À Antananarivo, des milliers de personnes se sont mobilisées ce jeudi contre les coupures récurrentes d’eau et d’électricité, mais aussi contre la corruption et l’insécurité. Le rassemblement, interdit par les autorités, a été violemment dispersé par les forces de l’ordre. Plusieurs blessés et des dizaines d’arrestations ont été recensés. Face à la dégradation de la situation dans la nuit, le préfet d’Analamanga a annoncé l’instauration d’un couvre-feu dans la capitale, de 19 h à 5 h du matin, jusqu’à nouvel ordre.
Dès l’aube, la capitale a été quadrillée par un important dispositif de sécurité. Chaque rue menant à la place d’Ambohijatovo, lieu prévu du rassemblement, était bloquée par des cordons policiers et militaires. Par petits groupes, les manifestants tentaient de contourner les barrages. Sur leurs pancartes, on pouvait lire : « Laissez-nous faire entendre nos droits », « Stop à une vie faite de bidons jaunes et de noirceur » ou encore « Nous ne voulons pas de troubles, nous voulons juste nos droits ».
Certains brandissaient des drapeaux malgaches et des drapeaux noirs frappés du logo du manga One Piece, devenu symbole des contestations anti-régime, adapté cette fois avec un chapeau malgache.
Une répression immédiate
Peu avant 11h, les forces de l’ordre ont tiré des grenades lacrymogènes et des balles en caoutchouc. Des unités du GSIS, cagoulées et circulant en 4x4 blancs, ont chargé les manifestants. « On était pacifiques et on nous tire dessus », témoigne une étudiante, pancarte à la main. « Il faut que le monde sache ce qu’ils nous font. »

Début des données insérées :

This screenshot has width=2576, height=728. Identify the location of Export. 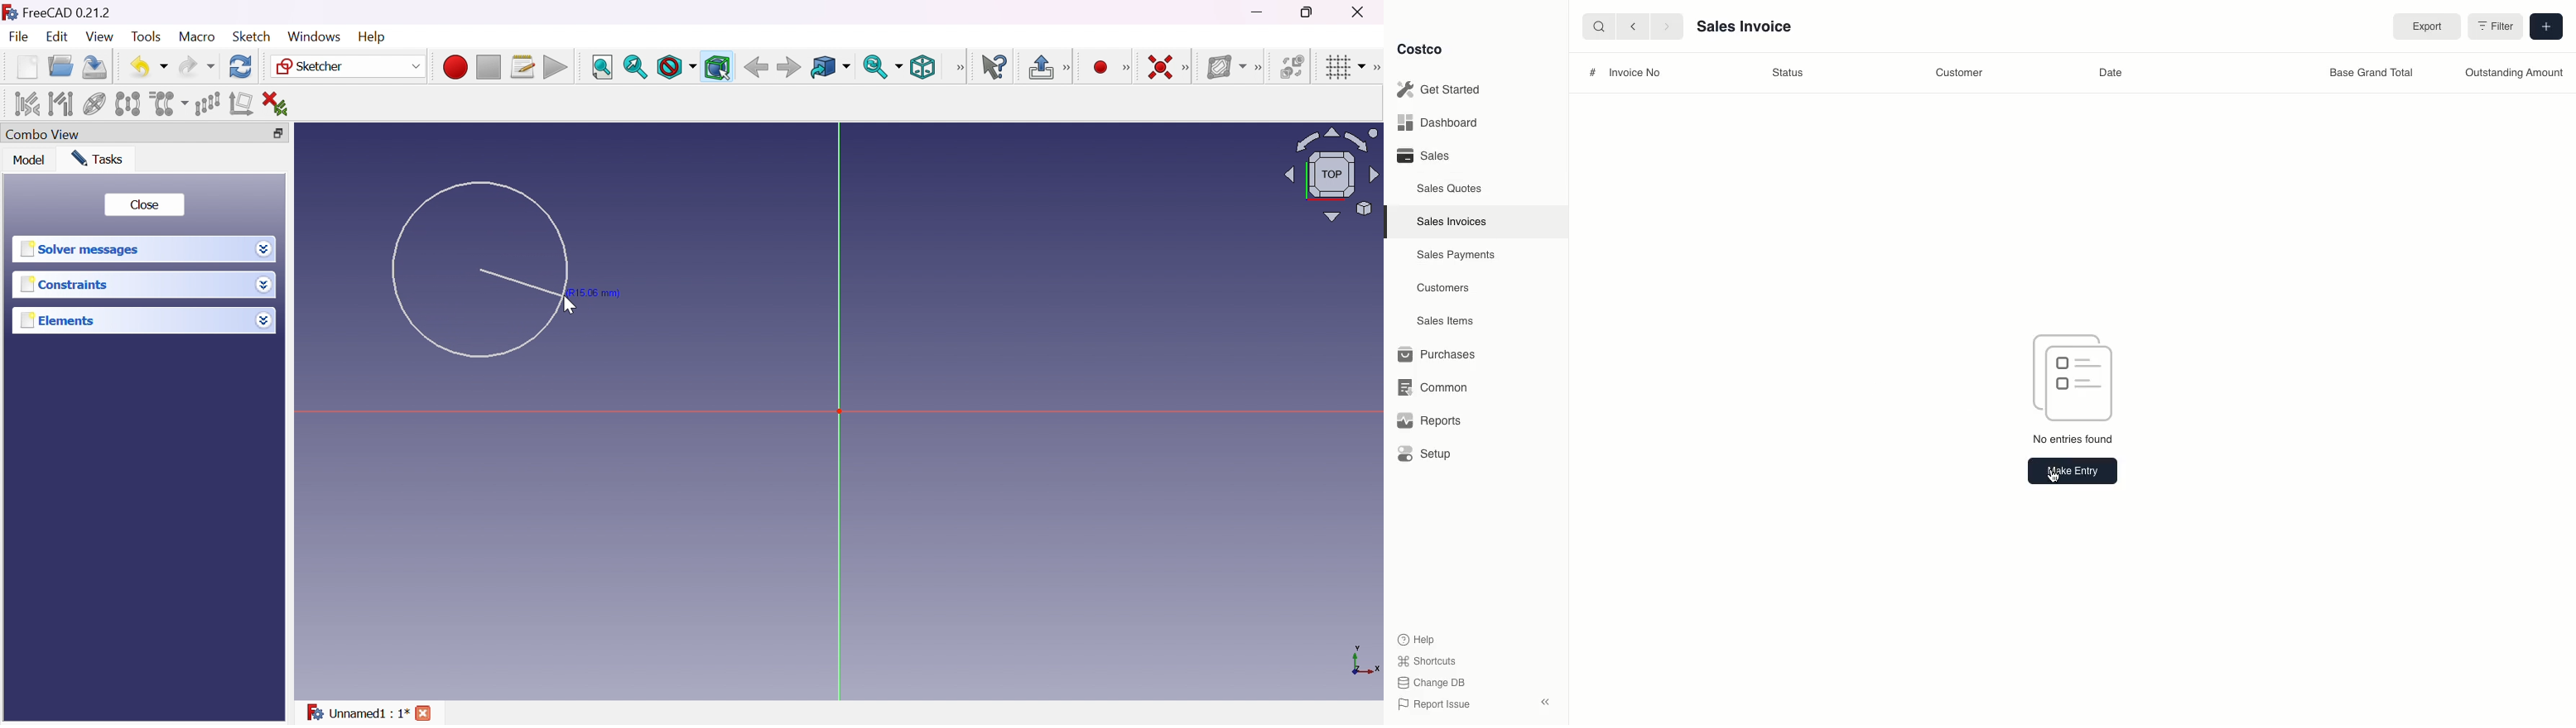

Une femme de 60 ans, qui n’avait pas manifesté depuis 2009, dit avoir décidé de redescendre dans la rue « parce que c’est devenu insupportable », dénonçant « l’arbitraire, la corruption et le manque de transparence des dirigeants ».
Escalade de violences
En fin de journée, la tension est montée d’un cran. Des barrages ont été dressés dans plusieurs quartiers, avec des pneus enflammés et des bennes à ordures renversées. Des magasins d’alimentation et d’électroménager ont été pillés, tandis que plusieurs stations du nouveau téléphérique ont été incendiées.
Au moins deux domiciles de personnalités politiques proches du pouvoir ont été visés. La maison de la sénatrice Lalatiana Rakotondrazafy, figure pro-Rajoelina et ancienne ministre, a été incendiée. Ces derniers jours, son adresse et celles d’autres responsables avaient circulé massivement sur les réseaux sociaux.
Un contexte social explosif
Selon l’AFP, trois manifestants ont été arrêtés dans la matinée. RFI fait état d’une dizaine de blessés. Dans les rues, les tirs de grenades lacrymogènes résonnaient encore dans l’après-midi.
Cette mobilisation, la plus importante depuis la présidentielle de 2023, s’inscrit dans un contexte de forte précarité : près de 75 % de la population vivait sous le seuil de pauvreté en 2022, selon la Banque mondiale. Malgré des ressources naturelles abondantes, Madagascar reste l’un des pays les plus pauvres du monde.